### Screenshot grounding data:
__________________________________________________
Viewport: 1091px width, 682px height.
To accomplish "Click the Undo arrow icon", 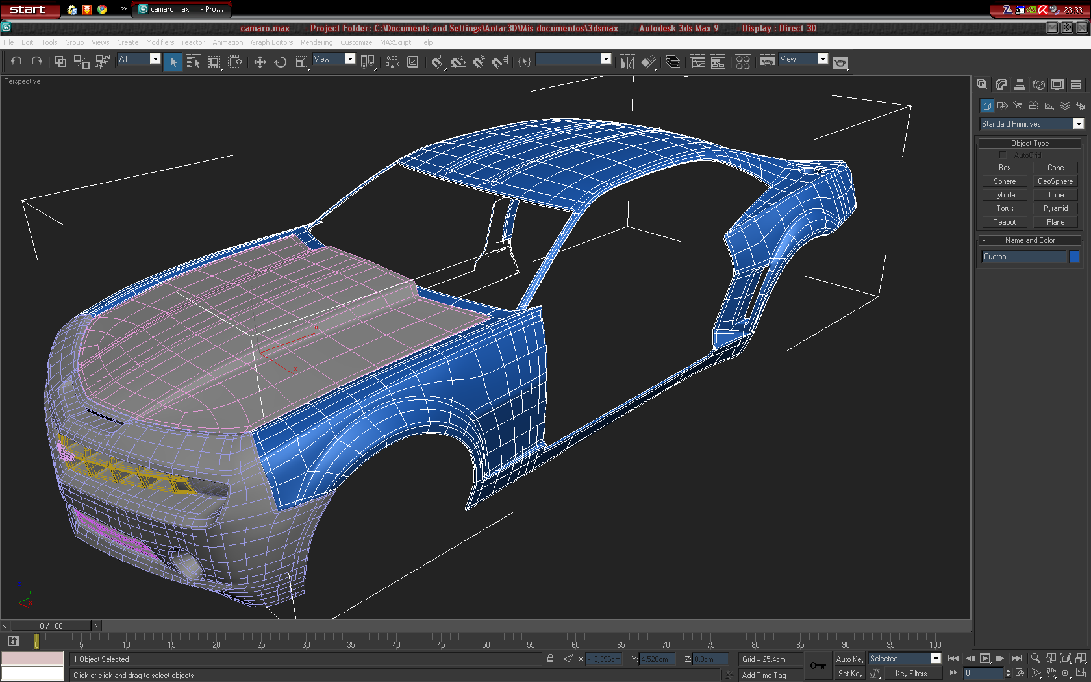I will (16, 62).
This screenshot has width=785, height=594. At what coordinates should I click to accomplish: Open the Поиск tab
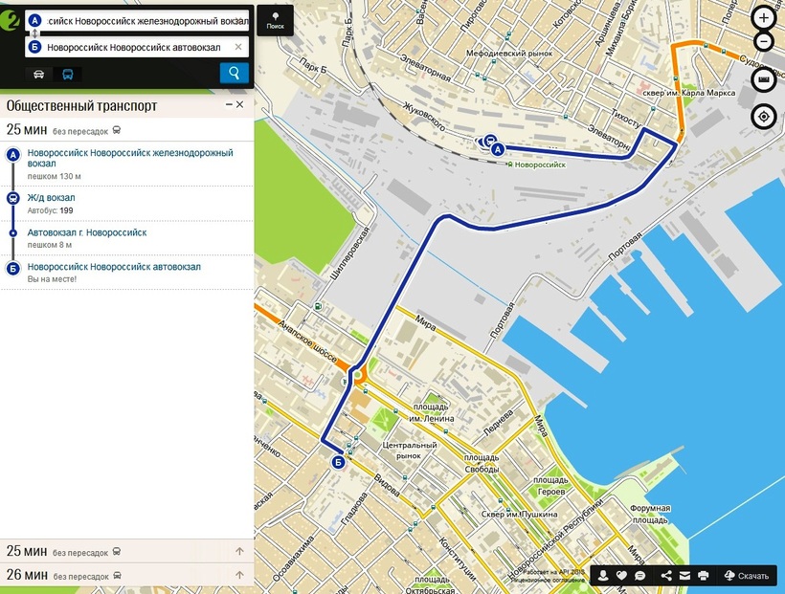[x=276, y=21]
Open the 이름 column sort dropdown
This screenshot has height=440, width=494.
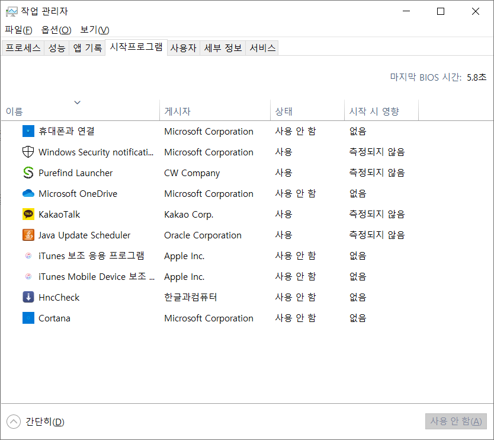pyautogui.click(x=77, y=103)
__________________________________________________
### WORK TO COMPLETE:
Quote precisely the lines of the data from the line containing "Open the 이름 column sort dropdown" through its final line, both included, excluding pictures.

### WRITTEN SOLUTION:
Open the 이름 column sort dropdown
This screenshot has height=440, width=494.
pyautogui.click(x=77, y=103)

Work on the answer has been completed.